Your objective
Wherever the string "date" turns up in the data, copy the whole line.
——————
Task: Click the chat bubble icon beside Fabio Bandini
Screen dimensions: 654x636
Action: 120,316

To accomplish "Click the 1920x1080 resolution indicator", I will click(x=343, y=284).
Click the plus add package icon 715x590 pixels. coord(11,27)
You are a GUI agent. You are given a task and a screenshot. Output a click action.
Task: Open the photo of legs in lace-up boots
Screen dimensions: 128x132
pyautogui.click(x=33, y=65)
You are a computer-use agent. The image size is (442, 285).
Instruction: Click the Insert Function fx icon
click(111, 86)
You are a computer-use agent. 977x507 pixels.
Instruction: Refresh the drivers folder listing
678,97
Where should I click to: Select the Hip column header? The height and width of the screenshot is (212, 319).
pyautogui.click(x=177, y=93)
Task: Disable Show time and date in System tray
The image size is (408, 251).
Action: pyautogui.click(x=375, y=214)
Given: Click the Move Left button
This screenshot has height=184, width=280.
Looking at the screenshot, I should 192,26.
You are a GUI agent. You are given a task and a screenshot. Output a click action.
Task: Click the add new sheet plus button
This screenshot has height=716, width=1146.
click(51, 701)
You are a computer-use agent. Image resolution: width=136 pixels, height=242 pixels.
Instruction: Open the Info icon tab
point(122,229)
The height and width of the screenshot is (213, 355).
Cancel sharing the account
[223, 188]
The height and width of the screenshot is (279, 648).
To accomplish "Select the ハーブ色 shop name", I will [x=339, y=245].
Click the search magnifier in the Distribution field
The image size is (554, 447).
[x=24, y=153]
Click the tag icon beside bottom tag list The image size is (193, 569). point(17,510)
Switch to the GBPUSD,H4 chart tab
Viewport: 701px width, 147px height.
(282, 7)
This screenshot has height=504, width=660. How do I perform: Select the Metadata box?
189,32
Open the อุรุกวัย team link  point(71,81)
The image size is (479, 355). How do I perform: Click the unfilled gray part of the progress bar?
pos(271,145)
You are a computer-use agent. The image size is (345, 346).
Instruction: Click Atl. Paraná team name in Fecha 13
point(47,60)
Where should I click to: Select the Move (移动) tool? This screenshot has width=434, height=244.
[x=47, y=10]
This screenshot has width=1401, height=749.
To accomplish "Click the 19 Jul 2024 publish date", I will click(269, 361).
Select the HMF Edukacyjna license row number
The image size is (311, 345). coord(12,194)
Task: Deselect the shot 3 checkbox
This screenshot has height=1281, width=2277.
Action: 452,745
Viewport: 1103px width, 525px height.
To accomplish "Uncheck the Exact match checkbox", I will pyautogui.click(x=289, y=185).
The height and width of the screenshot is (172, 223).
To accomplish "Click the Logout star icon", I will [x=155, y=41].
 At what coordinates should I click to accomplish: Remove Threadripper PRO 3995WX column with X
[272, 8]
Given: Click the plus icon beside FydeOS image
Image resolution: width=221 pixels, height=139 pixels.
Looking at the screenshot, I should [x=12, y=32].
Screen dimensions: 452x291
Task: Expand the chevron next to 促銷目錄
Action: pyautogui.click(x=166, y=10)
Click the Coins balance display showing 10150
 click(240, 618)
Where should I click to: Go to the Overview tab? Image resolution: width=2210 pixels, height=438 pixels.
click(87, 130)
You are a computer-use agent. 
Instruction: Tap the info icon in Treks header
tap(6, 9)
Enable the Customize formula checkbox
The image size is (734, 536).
——————
Final answer
Task: Disable Show time and date in System tray
To accomplish "Click the 19 Jul 2024 publish date", I will click(269, 361).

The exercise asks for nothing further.